• [WRITTEN TASK]
Reformat the lines below as a numbered list, skipping blank lines and leaving out the pictures.

• [STORED RECORDS]
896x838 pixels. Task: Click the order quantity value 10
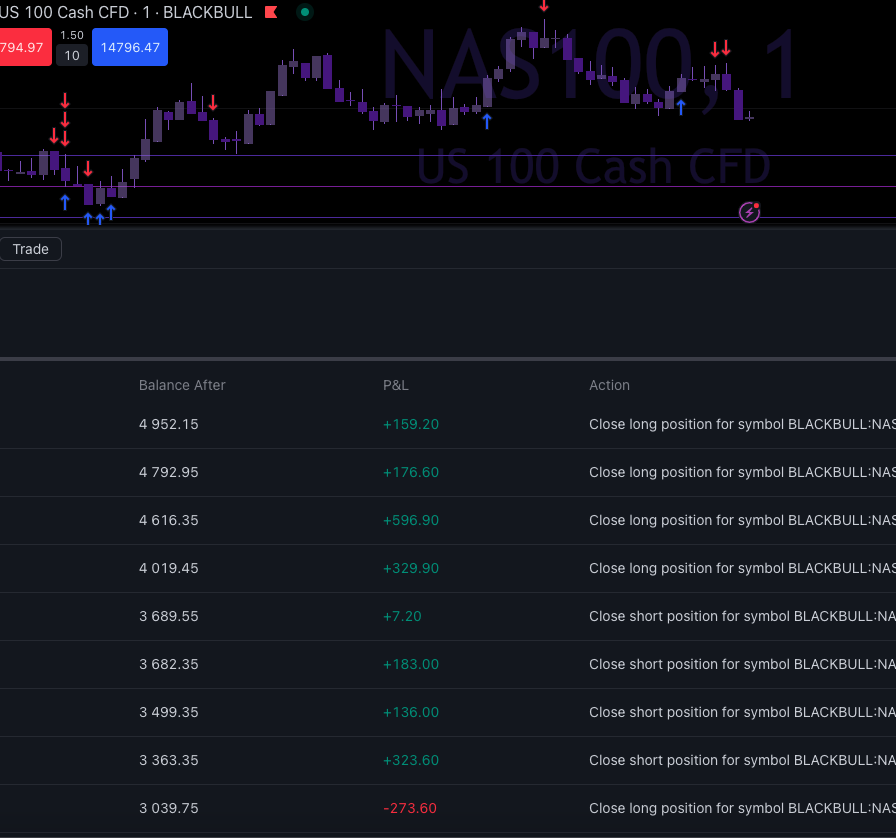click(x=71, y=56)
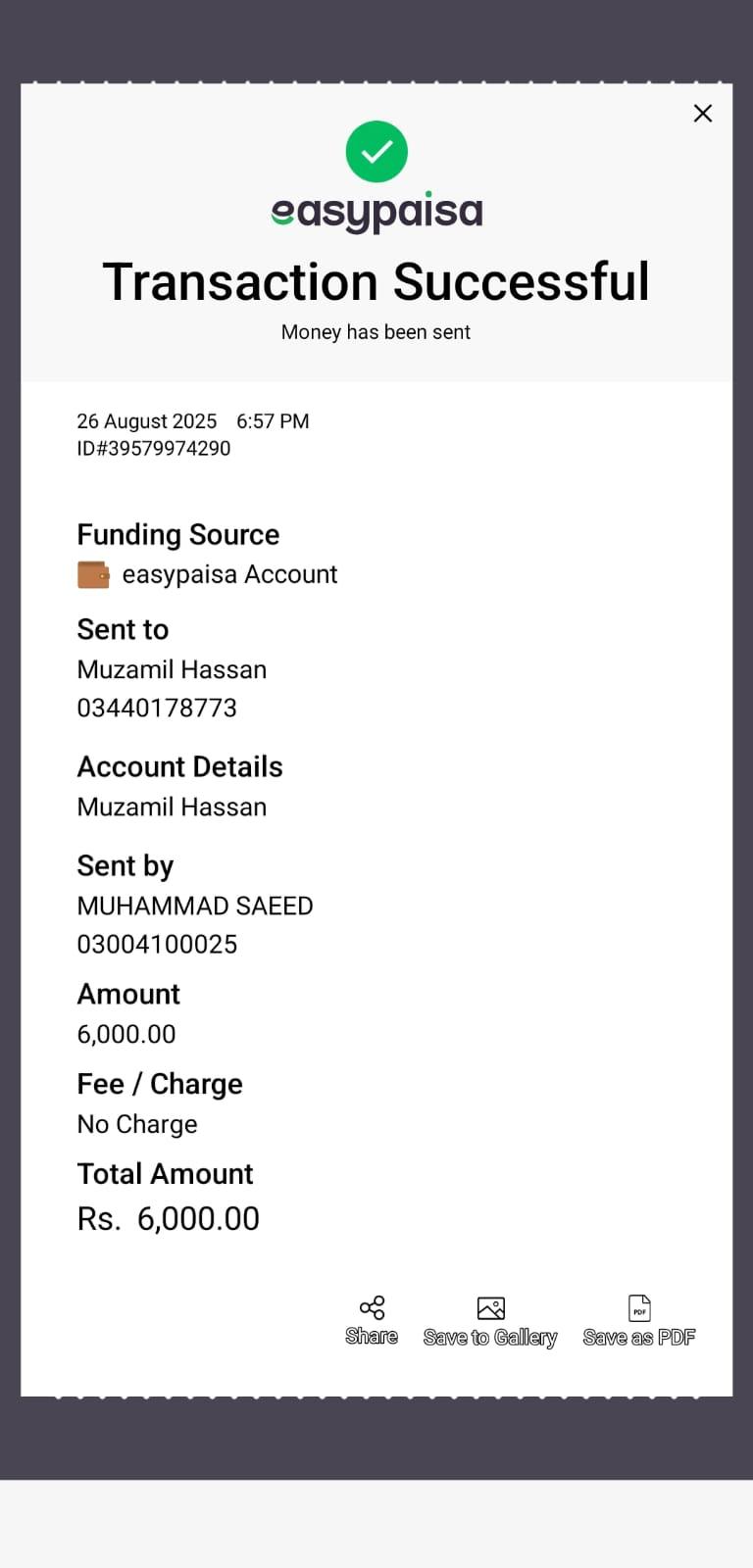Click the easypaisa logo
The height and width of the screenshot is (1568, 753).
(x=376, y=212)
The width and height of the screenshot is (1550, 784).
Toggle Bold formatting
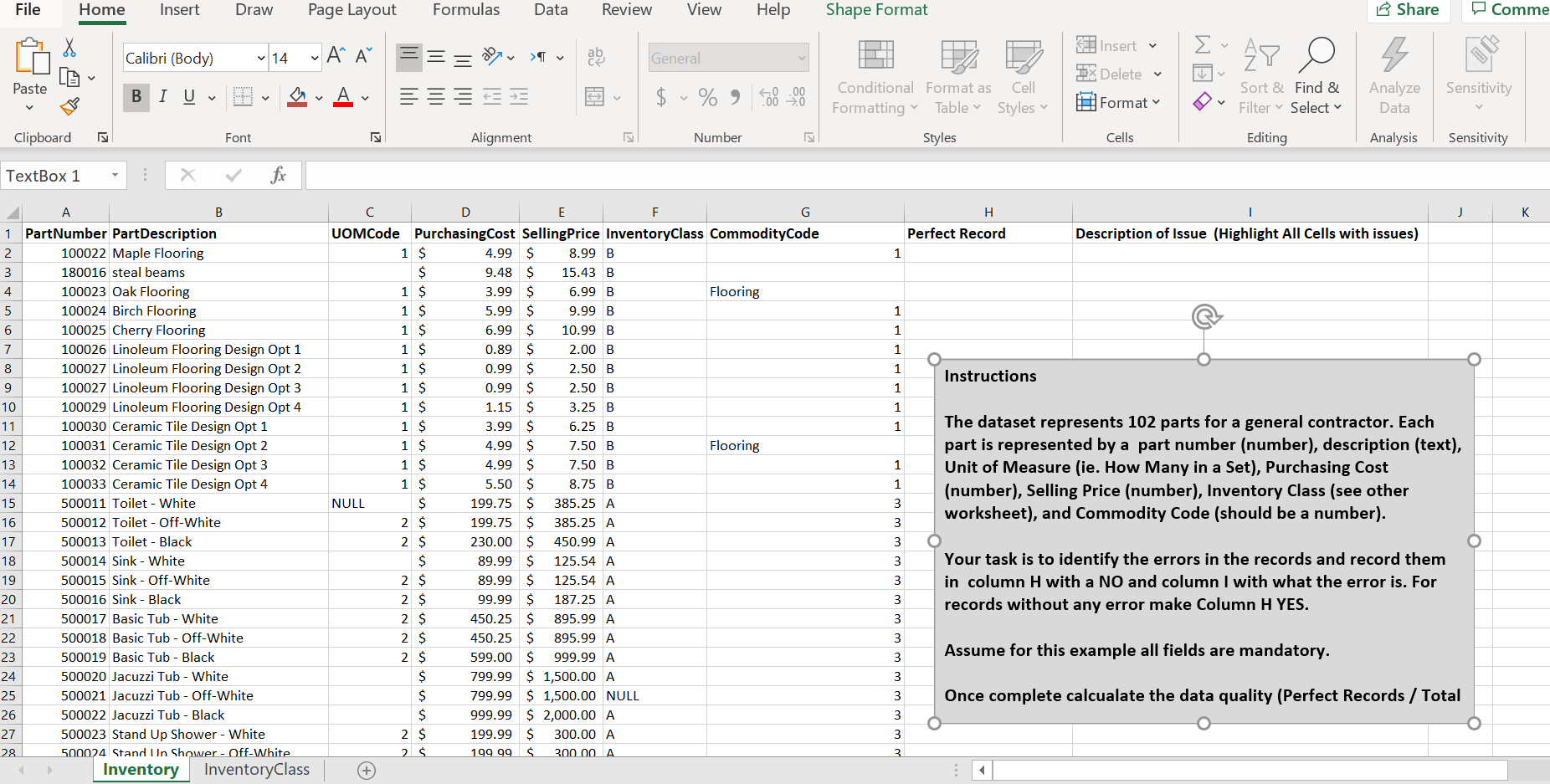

• [SOLUTION TO THE PROBLEM]
1. 896x838 pixels. Task: Click the order quantity value 10
2. click(x=71, y=56)
3. Click the easypaisa logo
4. The height and width of the screenshot is (1568, 753).
5. (x=376, y=212)
6. The width and height of the screenshot is (1550, 784).
7. Toggle Bold formatting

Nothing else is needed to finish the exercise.